The Supreme Court will hear argument Monday in a case designed to put some Bush-Obama terror-related surveillance policies on trial. Brought by Amnesty International and other public-interest groups, the challenge reflects post-9/11 anxiety about an out-of-control executive branch, and, even more, a fantasy that courts will do anything about it. They won’t, and that’s a good thing.
In 1978, Congress passed the Foreign Intelligence Surveillance Act, which attempted to regulate the president’s use of wiretapping for national security purposes. In order to conduct surveillance of a “foreign power” or its agents when their communications travel to or from the United States, federal officials would generally be required to obtain a warrant from the secret Foreign Intelligence Surveillance Court. In trying to cast a wide net, the Bush administration may have violated this statute, as Steve Vladeck suggests, since the law requires the government to specifically identify the surveillance targets. To address this problem, Congress in 2008 passed the FISA Amendments Act, which authorizes the U.S. government to engage in mass surveillance abroad. The government may not intentionally target Americans (at home or abroad), or foreigners in the United States, but the law does not prohibit spies from reading communications between lawful targets and Americans who are inadvertently swept into the net.

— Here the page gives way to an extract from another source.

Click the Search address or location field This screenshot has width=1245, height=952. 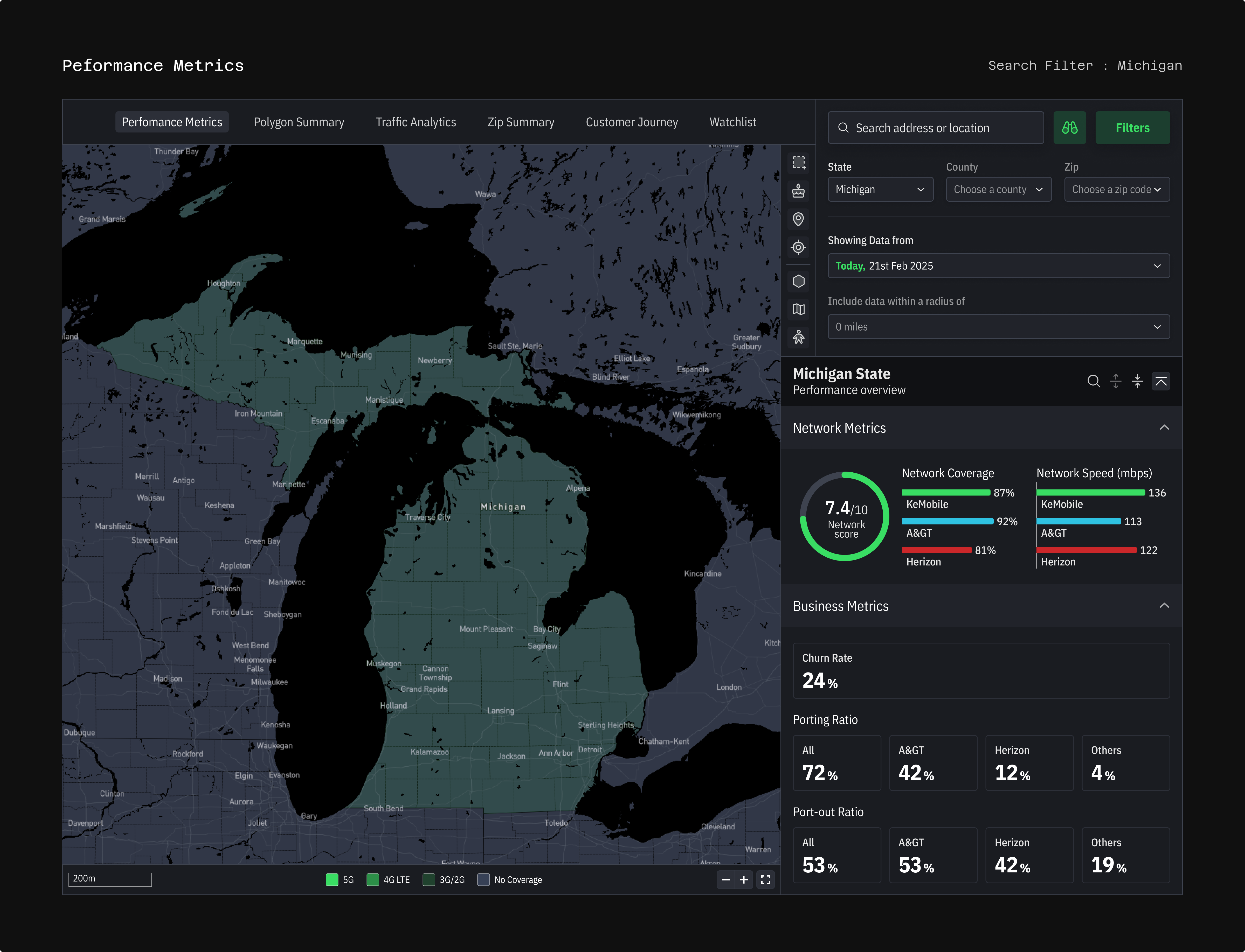click(936, 128)
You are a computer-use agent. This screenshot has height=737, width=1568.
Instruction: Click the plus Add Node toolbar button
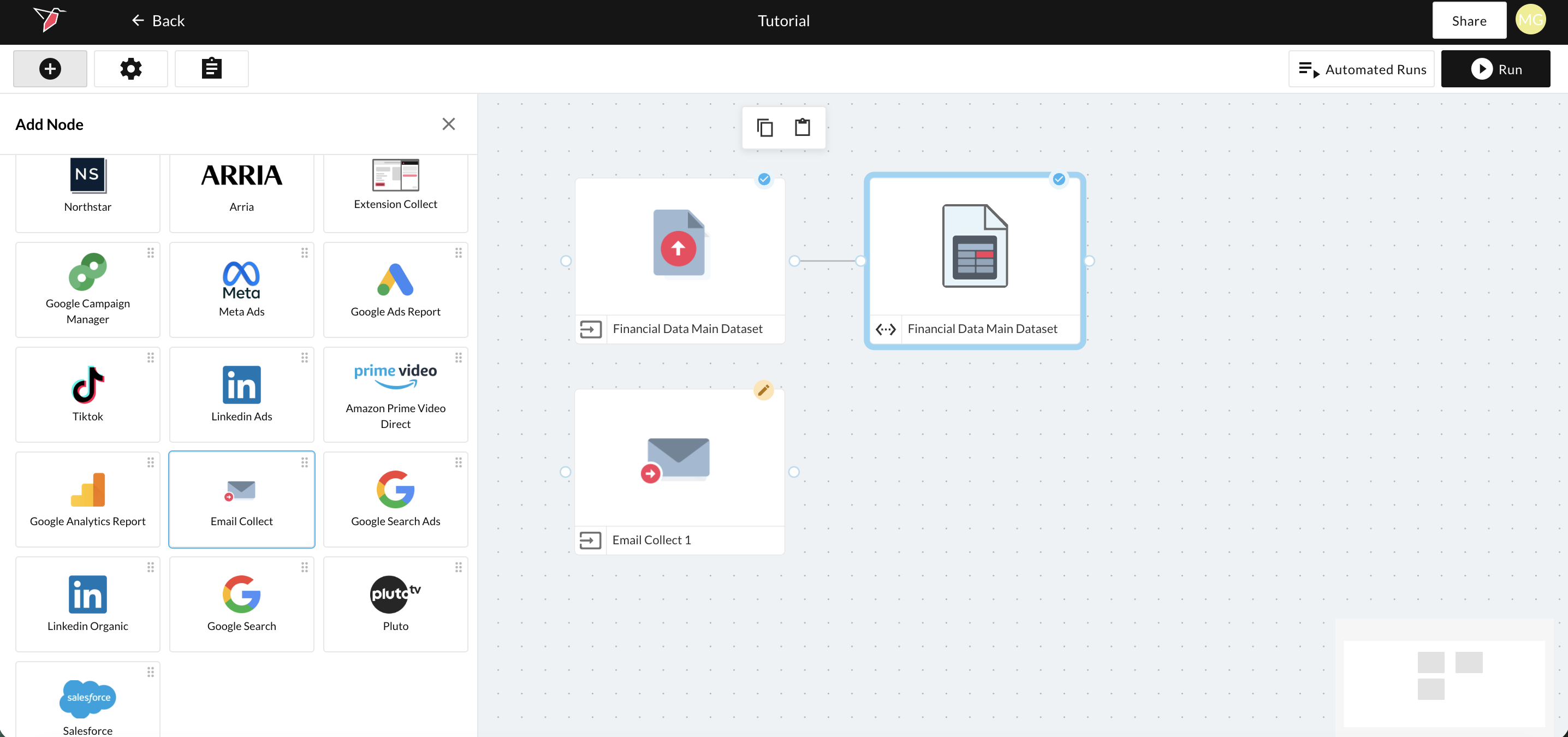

Amnesty argues that this provision of the 2008 amendments violates the Fourth Amendment, which protects people from unreasonable searches. Monday’s case, called Clapper v. Amnesty International, does not tackle this question. The trial court dismissed Amnesty’s complaint not for any reason involving the Fourth Amendment, but rather because Amnesty lacked standing to challenge the warrantless wiretapping at issue. The Court of Appeals overturned the trial court’s decision, and now the Supreme Court must decide whether Amnesty may bring this lawsuit.